The headlines include an 800V electrical architecture, competitive battery capacities and an emphasis on weight distribution in a bid to maintain the dynamic character of Porsche’s legacy models.

But it is not the on-paper figures through which PPE’s impact will be most dramatically felt – nor is that what Porsche people were most excited by at a media briefing in Franciacorta, Italy.
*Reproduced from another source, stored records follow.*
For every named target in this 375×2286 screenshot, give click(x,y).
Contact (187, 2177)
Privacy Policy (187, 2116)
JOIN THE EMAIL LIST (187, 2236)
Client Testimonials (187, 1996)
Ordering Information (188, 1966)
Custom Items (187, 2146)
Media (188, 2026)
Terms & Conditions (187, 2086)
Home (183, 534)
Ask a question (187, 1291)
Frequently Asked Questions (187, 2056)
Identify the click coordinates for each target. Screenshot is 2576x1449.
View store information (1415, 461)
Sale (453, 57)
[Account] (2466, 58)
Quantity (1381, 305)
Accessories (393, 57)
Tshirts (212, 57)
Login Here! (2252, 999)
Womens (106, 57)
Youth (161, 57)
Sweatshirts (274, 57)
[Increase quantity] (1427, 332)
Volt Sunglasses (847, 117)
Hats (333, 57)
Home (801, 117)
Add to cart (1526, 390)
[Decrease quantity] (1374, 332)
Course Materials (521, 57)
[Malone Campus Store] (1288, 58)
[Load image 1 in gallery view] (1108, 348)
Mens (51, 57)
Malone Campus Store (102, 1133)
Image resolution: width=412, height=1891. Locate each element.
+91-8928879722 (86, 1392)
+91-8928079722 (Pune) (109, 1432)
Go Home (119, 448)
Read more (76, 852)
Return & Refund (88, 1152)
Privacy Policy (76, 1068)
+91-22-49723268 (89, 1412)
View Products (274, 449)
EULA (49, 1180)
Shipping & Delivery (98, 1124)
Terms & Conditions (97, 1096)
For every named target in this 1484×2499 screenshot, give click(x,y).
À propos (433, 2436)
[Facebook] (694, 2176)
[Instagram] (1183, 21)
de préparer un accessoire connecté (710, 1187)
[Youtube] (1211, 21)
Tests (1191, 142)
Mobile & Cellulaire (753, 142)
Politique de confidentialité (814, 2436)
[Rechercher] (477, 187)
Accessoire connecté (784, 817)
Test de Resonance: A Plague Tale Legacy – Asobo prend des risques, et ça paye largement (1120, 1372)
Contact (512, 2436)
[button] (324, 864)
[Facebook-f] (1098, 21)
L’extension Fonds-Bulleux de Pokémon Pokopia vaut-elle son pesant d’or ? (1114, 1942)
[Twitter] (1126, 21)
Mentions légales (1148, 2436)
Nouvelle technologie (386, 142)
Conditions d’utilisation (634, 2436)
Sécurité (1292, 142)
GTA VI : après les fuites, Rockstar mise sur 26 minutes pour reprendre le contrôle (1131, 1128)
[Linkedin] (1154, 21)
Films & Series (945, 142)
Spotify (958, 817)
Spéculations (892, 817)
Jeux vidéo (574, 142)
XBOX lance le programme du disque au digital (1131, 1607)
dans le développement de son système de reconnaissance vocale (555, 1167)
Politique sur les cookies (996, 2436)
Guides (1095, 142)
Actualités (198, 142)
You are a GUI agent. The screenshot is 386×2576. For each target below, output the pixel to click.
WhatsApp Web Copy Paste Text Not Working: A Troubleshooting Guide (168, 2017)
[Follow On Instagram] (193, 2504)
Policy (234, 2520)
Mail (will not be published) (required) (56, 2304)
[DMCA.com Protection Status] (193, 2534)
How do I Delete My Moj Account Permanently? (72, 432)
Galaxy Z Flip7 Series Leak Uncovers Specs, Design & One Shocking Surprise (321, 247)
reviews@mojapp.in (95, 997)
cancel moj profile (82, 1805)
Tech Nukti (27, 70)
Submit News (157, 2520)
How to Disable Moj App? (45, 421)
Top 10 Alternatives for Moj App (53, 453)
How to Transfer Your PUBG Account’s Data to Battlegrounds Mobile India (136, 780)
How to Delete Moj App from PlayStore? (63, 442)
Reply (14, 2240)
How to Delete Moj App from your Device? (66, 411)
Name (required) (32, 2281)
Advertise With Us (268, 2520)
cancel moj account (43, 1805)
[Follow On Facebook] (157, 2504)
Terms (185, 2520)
Instead, they emphasised its profitability, and the avenues this opens for the brand.

Barbara Frenkel, board executive for procurement, said the platform would be the launch pad for high-volume electric cars made in a “very profitable way”.

This implies that the firm is positioning the Porsche Macan EV to ultimately take the reins from the petrol version – for which sales will continue in parallel – as its best-selling model, its higher price generating greater profit.

Enthusiasts might reel at the notion of Porsche leading its line-up with what is expected to be a two-tonne-plus electric crossover – almost antithetical to its historical line-up – but this may not be such a bad thing.

For one, the bullishness of Porsche executives about PPE’s profitability means that even if only a mild success, it could secure funding for the development of future internal-combustion models.

And this is important because Porsche appears keen to maintain its investment in ICEs – with a Formula 1 deal for 2026 on the cards and synthetic fuel development work under way in Chile.

It also means that there should be more money for some of the less ‘sensible’ skunkworks projects many of us fawn over, such as the Porsche Cayman GT4 RS and soon to be revealed 911 Dakar.